Okay. And if I could, one more question. I want to diverge from the oncology and maybe talk a little bit about infectious disease, and particularly PENNVAX. You had great data back in May. Can you just give us an update, what are the plans for PENNVAX going forward and where do you see that fitting into Inovio's priorities right now?

Yes. Thank you, Jason. I agree with you. The data that was presented - as a surprise, it was a late-breaker. It was in HVTN conference. It was not originally slated to be presented at the plenary session. I think the data was so overwhelming impressive. As I remarked, the T cells and antibody responses were at the highest observed by any vaccine that the HVTN has tested over the last 25, 30 years. So I think their actions speak volumes. So it was an interim look that provided a very high levels of PENNVAX-GP's ability to generate both antibodies and T cells in 94 healthy volunteers for that study. So what's going on since May is more complete analysis is being done by the HPTN. The other part of this trial is not that we don't trust our own numbers, but it's great to see similar levels of consistent immune responses in these vaccines whether you are doing a HIV vaccine with HVTN where - just to jog your memory, this was a funded program by the NIH with a $25 million contract to Inovio. And HVTN is also funded by the NIH and they conducted design, conducted and executed the trial. Their core labs are doing all the assays. So it's true third-party observation and reporting of our vaccine program that validates the similar level of almost 100% response rates that we have seen with MERS and Ebola, as well as an actual 100% response rate we have seen in the Zika vaccine program. So more complete analysis, immune analysis will be done, will be presented a future - further at future vaccine conferences and that will be published. Where do we go from here in terms of the product development? We're working with the HVTN and looking…

Okay, great. Thank you for taking the questions.

Thank you, Jason.

Thank you. And it appears we have no further questions at this time, so I'd like to pass the floor back over to Dr. Kim for any additional concluding comments.

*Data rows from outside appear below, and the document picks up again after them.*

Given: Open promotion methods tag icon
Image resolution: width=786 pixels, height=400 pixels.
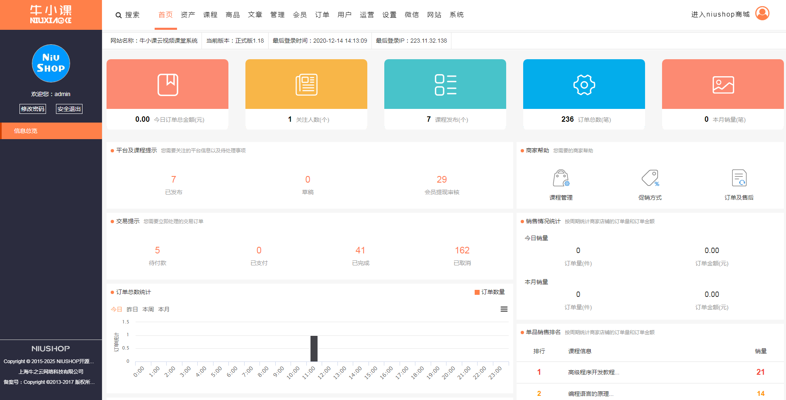Looking at the screenshot, I should coord(650,178).
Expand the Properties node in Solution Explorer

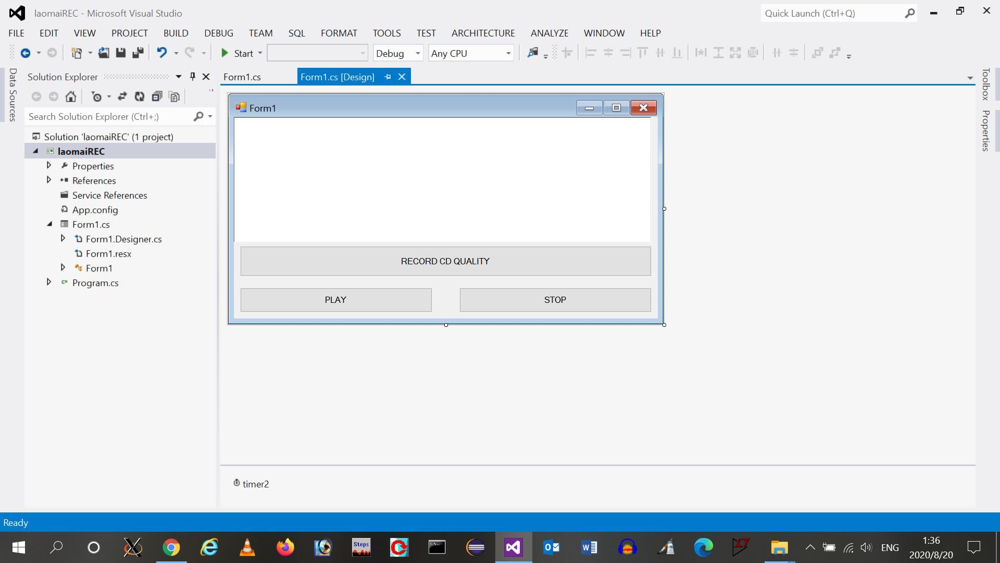49,165
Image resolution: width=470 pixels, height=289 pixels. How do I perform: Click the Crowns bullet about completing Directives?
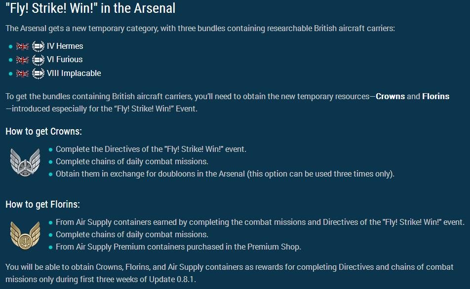pos(151,149)
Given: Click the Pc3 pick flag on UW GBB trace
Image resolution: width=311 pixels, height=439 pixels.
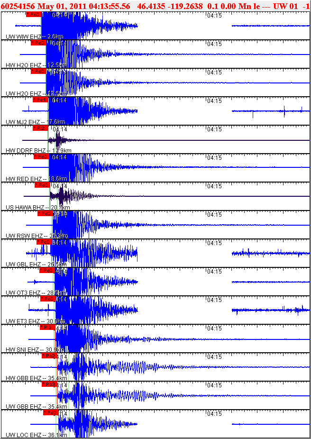Looking at the screenshot, I should pos(49,384).
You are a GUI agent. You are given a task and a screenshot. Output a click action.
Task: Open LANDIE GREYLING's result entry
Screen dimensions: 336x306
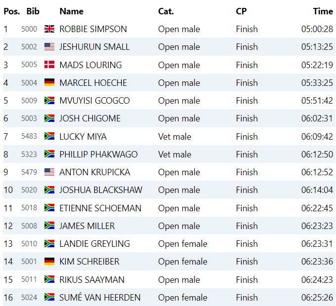[x=95, y=244]
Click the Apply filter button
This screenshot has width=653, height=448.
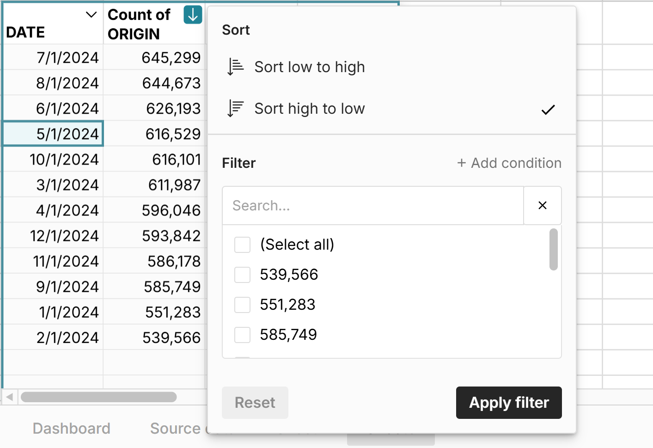508,403
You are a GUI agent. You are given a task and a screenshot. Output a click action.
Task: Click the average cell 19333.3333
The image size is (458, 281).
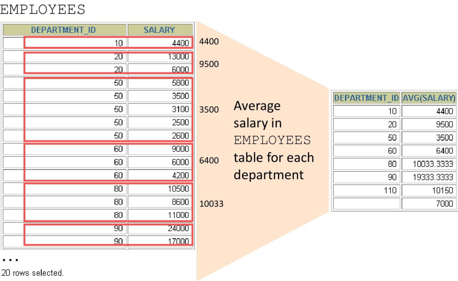[429, 177]
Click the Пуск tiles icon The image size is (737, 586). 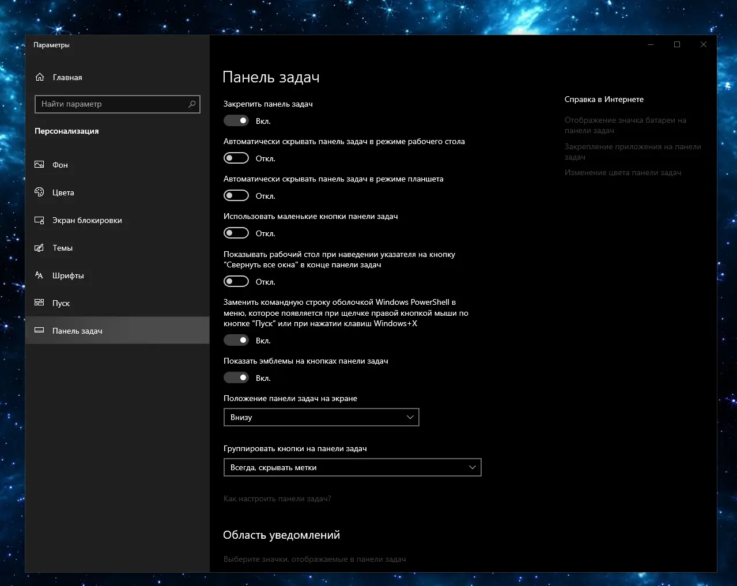pos(39,303)
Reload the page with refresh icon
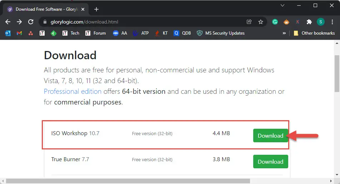 pyautogui.click(x=31, y=22)
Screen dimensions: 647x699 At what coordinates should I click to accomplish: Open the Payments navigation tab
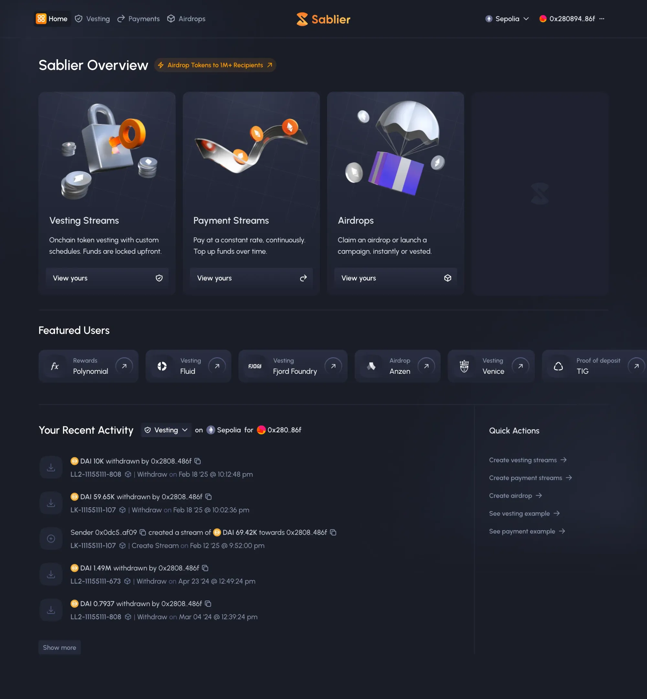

Thank you. I'd like to thank you all for listening. I think we had a great quarter. We expect to have even more exciting future with our phase 3 program as well as for phase 2s. We have the sufficient resources to execute. So it's all about execution of excellence going forward. Thank you very much.

Ladies and gentlemen, this does conclude today's teleconference. Again, we thank you for your participation and you may disconnect your lines at this time.